_GIVEN REQUEST:_
Please report each line of the entries below that contains the word "resolution".

_MATERIAL FOR THIS TASK:_
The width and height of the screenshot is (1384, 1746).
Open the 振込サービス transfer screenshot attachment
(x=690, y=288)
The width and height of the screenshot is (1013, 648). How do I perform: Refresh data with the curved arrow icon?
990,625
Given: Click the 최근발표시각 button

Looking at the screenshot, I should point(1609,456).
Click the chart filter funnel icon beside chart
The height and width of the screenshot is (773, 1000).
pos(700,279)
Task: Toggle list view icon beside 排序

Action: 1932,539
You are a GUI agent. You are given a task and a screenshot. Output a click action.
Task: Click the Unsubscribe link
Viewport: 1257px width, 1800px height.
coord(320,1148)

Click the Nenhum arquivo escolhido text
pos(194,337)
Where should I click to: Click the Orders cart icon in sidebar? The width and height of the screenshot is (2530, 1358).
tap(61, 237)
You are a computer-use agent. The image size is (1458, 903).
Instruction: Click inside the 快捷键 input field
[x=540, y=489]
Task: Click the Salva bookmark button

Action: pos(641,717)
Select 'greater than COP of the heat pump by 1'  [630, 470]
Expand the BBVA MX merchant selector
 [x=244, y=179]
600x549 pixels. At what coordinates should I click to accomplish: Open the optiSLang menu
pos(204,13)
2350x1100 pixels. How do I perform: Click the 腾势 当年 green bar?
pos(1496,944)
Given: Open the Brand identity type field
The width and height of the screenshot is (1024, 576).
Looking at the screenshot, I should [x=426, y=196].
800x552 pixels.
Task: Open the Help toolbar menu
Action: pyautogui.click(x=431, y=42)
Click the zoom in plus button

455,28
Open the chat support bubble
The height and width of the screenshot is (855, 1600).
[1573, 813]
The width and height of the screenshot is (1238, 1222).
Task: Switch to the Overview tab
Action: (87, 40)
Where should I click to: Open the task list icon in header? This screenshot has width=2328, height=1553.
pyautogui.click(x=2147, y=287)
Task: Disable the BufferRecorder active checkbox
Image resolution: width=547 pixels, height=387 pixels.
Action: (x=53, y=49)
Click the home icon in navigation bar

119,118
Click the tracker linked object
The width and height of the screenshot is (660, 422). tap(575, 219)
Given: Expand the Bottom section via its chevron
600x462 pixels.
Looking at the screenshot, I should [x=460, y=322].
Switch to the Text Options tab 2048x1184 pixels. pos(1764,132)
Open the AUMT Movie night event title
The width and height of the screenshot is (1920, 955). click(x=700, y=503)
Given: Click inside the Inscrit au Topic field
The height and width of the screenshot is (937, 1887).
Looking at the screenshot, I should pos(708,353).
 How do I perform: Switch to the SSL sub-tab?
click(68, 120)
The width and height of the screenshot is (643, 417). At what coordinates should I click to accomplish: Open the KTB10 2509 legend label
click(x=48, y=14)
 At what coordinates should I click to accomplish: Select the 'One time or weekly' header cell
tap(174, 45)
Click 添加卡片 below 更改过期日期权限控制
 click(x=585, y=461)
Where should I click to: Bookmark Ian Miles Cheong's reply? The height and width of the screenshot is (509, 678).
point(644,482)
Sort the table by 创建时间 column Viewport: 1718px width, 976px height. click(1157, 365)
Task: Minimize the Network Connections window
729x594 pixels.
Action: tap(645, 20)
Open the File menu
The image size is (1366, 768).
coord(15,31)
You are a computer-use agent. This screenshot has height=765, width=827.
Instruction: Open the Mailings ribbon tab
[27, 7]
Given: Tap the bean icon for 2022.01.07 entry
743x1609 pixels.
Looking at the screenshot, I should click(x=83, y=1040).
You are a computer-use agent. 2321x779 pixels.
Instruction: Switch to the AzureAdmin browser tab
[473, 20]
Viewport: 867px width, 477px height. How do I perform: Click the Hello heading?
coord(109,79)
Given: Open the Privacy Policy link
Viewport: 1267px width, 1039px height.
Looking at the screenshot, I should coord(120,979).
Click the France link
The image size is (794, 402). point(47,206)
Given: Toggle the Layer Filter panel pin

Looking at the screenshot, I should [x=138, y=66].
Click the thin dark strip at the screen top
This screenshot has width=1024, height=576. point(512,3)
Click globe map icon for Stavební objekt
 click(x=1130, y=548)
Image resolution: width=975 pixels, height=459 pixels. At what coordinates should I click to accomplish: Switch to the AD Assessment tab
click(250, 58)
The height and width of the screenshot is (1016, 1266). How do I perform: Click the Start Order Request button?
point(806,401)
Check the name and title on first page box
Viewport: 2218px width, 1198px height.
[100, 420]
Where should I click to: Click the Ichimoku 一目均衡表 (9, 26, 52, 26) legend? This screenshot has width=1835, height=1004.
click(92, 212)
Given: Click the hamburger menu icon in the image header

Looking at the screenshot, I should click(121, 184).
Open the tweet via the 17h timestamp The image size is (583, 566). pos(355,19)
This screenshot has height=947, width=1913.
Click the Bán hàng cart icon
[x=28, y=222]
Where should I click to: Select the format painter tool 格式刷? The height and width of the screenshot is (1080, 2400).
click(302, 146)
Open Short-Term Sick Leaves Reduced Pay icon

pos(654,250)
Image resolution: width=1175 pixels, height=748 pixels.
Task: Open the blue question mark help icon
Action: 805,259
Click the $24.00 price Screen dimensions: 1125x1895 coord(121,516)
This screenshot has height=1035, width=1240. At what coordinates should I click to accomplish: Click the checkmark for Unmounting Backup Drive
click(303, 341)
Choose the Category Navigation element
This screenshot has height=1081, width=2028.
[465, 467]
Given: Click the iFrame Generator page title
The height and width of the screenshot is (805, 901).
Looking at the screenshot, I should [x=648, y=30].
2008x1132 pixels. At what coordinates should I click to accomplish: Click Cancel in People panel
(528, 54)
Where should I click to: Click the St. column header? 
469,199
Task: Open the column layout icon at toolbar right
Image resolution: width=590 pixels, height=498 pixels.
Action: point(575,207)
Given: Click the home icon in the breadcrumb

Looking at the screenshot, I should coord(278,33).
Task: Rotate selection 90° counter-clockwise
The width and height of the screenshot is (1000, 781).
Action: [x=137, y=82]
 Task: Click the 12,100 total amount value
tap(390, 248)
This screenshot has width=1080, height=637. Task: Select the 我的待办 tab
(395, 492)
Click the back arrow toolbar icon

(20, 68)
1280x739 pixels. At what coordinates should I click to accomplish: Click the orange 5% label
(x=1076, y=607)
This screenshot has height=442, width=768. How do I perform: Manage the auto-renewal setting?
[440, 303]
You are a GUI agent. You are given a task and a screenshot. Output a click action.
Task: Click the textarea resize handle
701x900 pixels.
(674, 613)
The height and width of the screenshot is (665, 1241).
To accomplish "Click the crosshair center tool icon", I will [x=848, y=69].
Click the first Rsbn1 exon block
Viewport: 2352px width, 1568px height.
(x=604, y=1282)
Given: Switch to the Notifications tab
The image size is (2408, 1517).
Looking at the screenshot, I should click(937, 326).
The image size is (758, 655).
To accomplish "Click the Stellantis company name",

_SOLUTION FOR THIS EXERCISE:_
Image resolution: width=547 pixels, height=387 pixels.
Image resolution: width=975 pixels, height=459 pixels. At what coordinates should I click to accomplish: Switch to the AD Assessment tab
Image resolution: width=1175 pixels, height=748 pixels.
Image resolution: width=590 pixels, height=498 pixels.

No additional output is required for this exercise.